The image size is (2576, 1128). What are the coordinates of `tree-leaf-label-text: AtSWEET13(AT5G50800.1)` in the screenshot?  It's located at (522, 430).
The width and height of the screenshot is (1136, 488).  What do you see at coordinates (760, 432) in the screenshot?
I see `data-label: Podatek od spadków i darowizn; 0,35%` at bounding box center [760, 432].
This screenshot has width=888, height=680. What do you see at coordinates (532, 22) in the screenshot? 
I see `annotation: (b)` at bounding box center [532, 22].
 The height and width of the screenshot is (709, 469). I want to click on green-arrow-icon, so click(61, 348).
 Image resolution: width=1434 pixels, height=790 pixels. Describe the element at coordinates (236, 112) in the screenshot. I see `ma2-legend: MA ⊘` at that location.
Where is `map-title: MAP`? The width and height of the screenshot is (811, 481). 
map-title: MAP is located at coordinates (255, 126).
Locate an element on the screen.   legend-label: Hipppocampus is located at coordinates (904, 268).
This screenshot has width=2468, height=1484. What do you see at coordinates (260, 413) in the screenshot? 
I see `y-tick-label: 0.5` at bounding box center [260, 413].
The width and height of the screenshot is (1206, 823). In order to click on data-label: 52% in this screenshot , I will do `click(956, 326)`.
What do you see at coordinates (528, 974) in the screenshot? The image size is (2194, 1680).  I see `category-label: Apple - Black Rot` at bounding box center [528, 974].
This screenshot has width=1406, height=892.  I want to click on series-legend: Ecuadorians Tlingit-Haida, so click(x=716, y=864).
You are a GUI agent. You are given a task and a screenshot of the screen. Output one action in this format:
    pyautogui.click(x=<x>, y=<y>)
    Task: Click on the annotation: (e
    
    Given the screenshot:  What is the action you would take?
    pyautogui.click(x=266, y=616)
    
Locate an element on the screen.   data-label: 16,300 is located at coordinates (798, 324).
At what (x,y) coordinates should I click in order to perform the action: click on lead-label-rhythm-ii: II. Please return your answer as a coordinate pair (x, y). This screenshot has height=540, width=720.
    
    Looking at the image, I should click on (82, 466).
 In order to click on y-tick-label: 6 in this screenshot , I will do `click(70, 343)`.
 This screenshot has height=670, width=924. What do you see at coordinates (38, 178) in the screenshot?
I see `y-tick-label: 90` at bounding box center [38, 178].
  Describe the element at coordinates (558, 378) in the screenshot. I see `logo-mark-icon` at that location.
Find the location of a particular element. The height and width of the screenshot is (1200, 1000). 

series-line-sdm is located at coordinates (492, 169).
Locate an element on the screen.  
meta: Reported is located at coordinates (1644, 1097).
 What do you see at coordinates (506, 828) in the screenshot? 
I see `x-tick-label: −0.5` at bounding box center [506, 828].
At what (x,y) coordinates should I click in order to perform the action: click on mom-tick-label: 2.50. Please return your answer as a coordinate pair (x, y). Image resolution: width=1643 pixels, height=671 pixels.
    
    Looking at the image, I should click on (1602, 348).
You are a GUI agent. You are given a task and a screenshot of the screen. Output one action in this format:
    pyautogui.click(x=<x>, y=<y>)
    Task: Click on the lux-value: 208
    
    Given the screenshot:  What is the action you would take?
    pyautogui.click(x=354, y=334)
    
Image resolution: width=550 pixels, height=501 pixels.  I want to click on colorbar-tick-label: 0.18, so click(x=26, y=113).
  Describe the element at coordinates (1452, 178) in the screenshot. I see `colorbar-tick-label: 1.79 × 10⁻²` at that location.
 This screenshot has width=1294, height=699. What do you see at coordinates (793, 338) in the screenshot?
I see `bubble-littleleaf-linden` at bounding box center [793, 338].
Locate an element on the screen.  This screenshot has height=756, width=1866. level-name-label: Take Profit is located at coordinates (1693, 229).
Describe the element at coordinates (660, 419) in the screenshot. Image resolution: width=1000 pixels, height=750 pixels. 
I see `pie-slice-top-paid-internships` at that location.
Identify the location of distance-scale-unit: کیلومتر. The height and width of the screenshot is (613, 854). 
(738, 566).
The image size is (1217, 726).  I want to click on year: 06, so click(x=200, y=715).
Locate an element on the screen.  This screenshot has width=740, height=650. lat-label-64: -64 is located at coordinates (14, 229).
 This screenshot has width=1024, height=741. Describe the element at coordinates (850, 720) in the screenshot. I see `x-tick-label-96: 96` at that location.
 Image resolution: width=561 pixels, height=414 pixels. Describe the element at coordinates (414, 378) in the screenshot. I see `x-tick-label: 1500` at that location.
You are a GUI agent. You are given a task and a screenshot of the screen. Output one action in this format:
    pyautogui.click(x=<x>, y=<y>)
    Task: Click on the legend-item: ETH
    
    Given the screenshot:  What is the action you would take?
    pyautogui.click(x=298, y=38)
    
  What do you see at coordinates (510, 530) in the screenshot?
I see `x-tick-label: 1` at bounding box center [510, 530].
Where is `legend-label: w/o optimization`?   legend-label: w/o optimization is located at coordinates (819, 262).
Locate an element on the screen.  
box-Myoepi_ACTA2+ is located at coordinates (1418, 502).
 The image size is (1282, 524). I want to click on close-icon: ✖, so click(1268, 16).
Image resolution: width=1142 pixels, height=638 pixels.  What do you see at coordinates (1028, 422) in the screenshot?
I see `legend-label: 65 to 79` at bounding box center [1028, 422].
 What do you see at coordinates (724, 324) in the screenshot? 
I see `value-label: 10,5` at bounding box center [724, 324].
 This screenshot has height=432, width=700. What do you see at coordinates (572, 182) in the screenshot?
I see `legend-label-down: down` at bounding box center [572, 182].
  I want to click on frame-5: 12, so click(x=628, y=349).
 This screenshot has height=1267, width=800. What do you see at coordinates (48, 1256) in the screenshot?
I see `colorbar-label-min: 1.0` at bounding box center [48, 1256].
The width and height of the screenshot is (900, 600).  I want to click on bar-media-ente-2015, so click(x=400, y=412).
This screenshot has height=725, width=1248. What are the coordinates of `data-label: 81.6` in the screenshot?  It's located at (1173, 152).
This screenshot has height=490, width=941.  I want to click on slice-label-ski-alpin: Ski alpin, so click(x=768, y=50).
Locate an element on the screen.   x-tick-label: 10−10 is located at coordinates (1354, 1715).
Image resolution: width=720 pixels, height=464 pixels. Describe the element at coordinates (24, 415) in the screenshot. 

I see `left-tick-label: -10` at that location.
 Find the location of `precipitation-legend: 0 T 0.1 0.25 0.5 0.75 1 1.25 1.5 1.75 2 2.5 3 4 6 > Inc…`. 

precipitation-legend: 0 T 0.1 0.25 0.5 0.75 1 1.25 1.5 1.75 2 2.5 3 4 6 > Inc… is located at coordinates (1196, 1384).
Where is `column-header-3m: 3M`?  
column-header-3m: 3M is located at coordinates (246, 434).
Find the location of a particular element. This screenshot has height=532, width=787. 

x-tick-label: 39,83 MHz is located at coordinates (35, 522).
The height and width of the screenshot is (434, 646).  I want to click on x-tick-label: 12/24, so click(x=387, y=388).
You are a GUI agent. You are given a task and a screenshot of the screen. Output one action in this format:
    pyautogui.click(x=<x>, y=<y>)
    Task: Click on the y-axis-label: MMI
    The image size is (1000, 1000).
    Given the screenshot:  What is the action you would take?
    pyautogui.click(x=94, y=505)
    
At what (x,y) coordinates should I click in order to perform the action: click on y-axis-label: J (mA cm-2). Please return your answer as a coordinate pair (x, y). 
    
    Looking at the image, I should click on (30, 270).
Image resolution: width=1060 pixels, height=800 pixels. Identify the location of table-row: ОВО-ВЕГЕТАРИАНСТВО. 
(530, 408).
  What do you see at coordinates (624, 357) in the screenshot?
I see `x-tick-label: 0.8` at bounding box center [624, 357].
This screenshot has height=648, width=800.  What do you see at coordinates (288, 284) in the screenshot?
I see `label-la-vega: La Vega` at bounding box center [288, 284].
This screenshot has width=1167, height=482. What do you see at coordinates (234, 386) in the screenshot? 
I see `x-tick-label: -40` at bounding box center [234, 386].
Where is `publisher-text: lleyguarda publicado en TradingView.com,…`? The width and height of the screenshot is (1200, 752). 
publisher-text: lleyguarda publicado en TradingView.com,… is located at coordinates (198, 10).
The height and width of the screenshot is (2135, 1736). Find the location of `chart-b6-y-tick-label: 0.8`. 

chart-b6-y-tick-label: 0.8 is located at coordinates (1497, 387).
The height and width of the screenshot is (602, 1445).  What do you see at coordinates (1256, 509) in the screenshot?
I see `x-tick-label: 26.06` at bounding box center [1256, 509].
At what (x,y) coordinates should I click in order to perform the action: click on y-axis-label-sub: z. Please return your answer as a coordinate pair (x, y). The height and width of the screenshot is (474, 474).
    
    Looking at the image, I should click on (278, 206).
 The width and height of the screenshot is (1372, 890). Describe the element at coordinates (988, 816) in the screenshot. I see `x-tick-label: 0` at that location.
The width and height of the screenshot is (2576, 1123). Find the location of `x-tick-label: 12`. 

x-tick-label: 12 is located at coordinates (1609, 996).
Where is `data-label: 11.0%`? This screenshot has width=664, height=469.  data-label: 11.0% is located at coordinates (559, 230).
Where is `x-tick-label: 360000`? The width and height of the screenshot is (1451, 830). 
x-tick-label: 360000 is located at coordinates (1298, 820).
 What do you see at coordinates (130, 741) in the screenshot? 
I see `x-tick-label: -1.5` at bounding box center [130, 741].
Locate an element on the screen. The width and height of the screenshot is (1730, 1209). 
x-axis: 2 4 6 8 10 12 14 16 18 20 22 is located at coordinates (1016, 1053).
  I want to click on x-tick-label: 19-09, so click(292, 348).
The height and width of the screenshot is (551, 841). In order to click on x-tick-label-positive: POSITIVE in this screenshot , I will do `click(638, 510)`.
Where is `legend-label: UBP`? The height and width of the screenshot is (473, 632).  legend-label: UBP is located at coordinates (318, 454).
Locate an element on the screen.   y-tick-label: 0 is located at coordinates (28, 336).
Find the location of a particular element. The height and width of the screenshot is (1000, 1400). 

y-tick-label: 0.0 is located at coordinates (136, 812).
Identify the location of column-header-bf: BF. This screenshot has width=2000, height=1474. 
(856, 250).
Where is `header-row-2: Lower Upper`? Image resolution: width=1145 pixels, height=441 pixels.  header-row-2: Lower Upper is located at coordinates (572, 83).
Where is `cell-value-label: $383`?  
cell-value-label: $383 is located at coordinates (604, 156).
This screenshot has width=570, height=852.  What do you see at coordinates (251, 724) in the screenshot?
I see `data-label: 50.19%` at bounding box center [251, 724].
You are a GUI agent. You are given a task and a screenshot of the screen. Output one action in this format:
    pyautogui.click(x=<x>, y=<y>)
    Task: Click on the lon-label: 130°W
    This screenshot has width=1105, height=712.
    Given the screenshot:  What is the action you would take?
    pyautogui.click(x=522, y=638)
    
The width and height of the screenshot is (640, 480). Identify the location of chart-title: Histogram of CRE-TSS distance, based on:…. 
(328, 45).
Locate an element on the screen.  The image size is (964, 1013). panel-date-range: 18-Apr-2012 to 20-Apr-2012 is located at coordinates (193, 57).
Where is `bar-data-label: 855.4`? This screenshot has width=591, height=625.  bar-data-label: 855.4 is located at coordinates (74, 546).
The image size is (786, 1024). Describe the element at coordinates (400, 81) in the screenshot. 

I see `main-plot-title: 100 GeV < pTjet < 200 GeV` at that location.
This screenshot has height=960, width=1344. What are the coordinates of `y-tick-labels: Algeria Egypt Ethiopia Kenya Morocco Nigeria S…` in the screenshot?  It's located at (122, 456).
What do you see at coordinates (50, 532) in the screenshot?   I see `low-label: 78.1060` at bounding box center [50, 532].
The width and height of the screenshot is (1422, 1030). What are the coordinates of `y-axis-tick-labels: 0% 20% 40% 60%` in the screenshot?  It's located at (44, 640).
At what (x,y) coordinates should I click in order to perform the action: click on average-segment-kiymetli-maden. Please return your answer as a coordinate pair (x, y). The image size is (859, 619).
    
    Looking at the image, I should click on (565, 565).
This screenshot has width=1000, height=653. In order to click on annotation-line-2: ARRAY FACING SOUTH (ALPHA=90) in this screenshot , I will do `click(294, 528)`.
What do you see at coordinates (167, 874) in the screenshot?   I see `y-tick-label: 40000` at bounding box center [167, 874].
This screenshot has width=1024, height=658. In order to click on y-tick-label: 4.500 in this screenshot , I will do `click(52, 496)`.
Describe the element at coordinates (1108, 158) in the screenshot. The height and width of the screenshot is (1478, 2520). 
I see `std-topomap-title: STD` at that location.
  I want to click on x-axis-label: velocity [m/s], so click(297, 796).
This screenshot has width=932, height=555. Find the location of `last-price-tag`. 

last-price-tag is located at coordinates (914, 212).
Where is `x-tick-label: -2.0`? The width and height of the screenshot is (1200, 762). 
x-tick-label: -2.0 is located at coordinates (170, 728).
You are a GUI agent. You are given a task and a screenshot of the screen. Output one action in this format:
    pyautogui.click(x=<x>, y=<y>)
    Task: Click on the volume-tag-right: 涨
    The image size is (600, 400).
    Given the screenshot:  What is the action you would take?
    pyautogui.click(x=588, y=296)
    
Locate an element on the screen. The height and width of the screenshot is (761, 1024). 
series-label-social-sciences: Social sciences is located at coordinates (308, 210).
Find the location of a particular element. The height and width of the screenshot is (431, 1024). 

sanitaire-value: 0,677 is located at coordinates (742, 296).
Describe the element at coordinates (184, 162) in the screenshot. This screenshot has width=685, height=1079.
---*---
» ASSIGNED TASK
Rewrite the data from the line with "coordinates (904, 268)." up to and including the line with "Looking at the image, I should click on (1602, 348).", putting "Find an element" wherever "Locate an element" appears and changing nothing else.

» FINISHED TASK
Find an element on the screen.   legend-label: Hipppocampus is located at coordinates (904, 268).
This screenshot has width=2468, height=1484. What do you see at coordinates (260, 413) in the screenshot? 
I see `y-tick-label: 0.5` at bounding box center [260, 413].
The width and height of the screenshot is (1206, 823). In order to click on data-label: 52% in this screenshot , I will do `click(956, 326)`.
What do you see at coordinates (528, 974) in the screenshot? The image size is (2194, 1680).  I see `category-label: Apple - Black Rot` at bounding box center [528, 974].
This screenshot has width=1406, height=892.  I want to click on series-legend: Ecuadorians Tlingit-Haida, so click(x=716, y=864).
You are a GUI agent. You are given a task and a screenshot of the screen. Output one action in this format:
    pyautogui.click(x=<x>, y=<y>)
    Task: Click on the annotation: (e
    
    Given the screenshot:  What is the action you would take?
    pyautogui.click(x=266, y=616)
    
Find an element on the screen.   data-label: 16,300 is located at coordinates (798, 324).
At what (x,y) coordinates should I click in order to perform the action: click on lead-label-rhythm-ii: II. Please return your answer as a coordinate pair (x, y). This screenshot has height=540, width=720.
    
    Looking at the image, I should click on (82, 466).
 In order to click on y-tick-label: 6 in this screenshot , I will do `click(70, 343)`.
 This screenshot has height=670, width=924. What do you see at coordinates (38, 178) in the screenshot?
I see `y-tick-label: 90` at bounding box center [38, 178].
  Describe the element at coordinates (558, 378) in the screenshot. I see `logo-mark-icon` at that location.
Find the location of a particular element. The height and width of the screenshot is (1200, 1000). 

series-line-sdm is located at coordinates (492, 169).
Find an element on the screen.  
meta: Reported is located at coordinates (1644, 1097).
 What do you see at coordinates (506, 828) in the screenshot? 
I see `x-tick-label: −0.5` at bounding box center [506, 828].
At what (x,y) coordinates should I click in order to perform the action: click on mom-tick-label: 2.50. Please return your answer as a coordinate pair (x, y). Image resolution: width=1643 pixels, height=671 pixels.
    
    Looking at the image, I should click on (1602, 348).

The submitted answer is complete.